Le point noir est évidemment, cela n'étonnera personne dans la commission, la disponibilité des hélicoptères. L'âge moyen de la flotte est de 44 ans. Pour les Puma, il faut 18 heures de maintenance pour une heure de vol, et la disponibilité était de 38 % en 2018, 46 % en 2019, 47 % en 2020. Nous avons décortiqué les causes avec le commandant de la base aérienne et on retrouve toujours les mêmes causes : disponibilité des pièces de rechange, vétusté des matériels. On ne peut pas faire de miracles avec des appareils de 44 ans d'âge !

Les Casa c'est un peu mieux, la disponibilité oscille ces trois dernières années entre 50 et 70 %.

Cette faible disponibilité a évidemment des conséquences opérationnelles. Les évacuations sanitaires covid ou hors covid sont prioritaires, je rappelle qu'il n'y a ni service de cardiologie ni service de neurologie ni service de néo natalité en Guyane, il faut évacuer vers les Antilles ou la métropole, et donc les opérations militaires passent après s'il le faut. Le ravitaillement des soldats en forêt en souffre également. Nous avons rencontré des militaires du 3e REI qui rentraient de la forêt équatoriale et qui étaient en forêt depuis 72 jours en autonomie totale parce qu'ils n'avaient pas pu être évacués par manque de disponibilité des hélicoptères.

Les Puma seront remplacés par des H225 Caracal entre 2023 et 2025 si tout va bien, et les Fennec par des HIL à compter de 2030.

Notre appréciation globale sur Harpie c'est que cette opération ne permet que de maintenir l'orpaillage à bas niveau, mais pas de l'éradiquer. Mais c'est déjà un résultat car sans Harpie la forêt amazonienne serait littéralement décimée en Guyane.

Le coût annuel de Harpie est de 55 millions d'euros par an.

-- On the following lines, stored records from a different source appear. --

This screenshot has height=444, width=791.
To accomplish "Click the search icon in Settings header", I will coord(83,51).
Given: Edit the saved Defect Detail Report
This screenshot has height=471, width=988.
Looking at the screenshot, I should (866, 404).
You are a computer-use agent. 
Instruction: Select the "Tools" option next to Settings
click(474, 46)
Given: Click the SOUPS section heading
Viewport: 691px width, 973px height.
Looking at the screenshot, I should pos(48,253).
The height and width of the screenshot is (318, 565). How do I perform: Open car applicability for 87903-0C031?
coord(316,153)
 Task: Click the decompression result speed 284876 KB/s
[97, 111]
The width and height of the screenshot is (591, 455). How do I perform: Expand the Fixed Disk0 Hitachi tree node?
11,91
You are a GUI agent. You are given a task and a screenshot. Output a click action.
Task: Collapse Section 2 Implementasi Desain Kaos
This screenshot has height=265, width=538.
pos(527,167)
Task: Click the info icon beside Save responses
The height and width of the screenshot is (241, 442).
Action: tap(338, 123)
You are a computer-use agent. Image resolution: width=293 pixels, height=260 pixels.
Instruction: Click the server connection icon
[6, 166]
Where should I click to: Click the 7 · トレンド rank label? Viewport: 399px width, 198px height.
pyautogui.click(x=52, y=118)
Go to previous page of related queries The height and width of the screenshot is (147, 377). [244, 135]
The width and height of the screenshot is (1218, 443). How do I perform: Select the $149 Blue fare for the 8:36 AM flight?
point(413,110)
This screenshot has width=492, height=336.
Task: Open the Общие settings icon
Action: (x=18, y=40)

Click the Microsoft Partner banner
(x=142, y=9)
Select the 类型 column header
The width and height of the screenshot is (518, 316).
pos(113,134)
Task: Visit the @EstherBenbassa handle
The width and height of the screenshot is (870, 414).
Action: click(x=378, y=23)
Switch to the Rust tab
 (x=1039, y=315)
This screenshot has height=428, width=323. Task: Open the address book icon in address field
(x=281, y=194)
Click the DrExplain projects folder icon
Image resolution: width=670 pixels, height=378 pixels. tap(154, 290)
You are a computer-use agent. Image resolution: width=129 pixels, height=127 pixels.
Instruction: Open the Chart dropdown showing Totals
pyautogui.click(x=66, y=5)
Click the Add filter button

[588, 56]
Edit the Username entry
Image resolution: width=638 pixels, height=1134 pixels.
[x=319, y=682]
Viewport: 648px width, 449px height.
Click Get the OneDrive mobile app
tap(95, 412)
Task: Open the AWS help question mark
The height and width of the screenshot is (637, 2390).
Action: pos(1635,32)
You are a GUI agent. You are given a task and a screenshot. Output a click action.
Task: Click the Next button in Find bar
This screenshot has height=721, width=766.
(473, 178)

Je termine en précisant que le système de rémunération des militaires est défavorable en Guyane où le taux de majoration des soldes n'est que de 25 % , contre 40 % pour les autres outre-mer, alors que le coût de la vie y est cher car tout est importé ; on parle de plus de 40 % de surcoût par rapport à la métropole. Les indemnités de service en campagne sont fiscalisées alors que Sentinelle, qui est aussi une mission intérieure, ne l'est pas.

L'absence de structures de garde d'enfants est pénalisante ; la ministre venait d'ailleurs de poser la première pierre d'une crèche pour les familles de militaires la semaine où nous sommes allés en Guyane.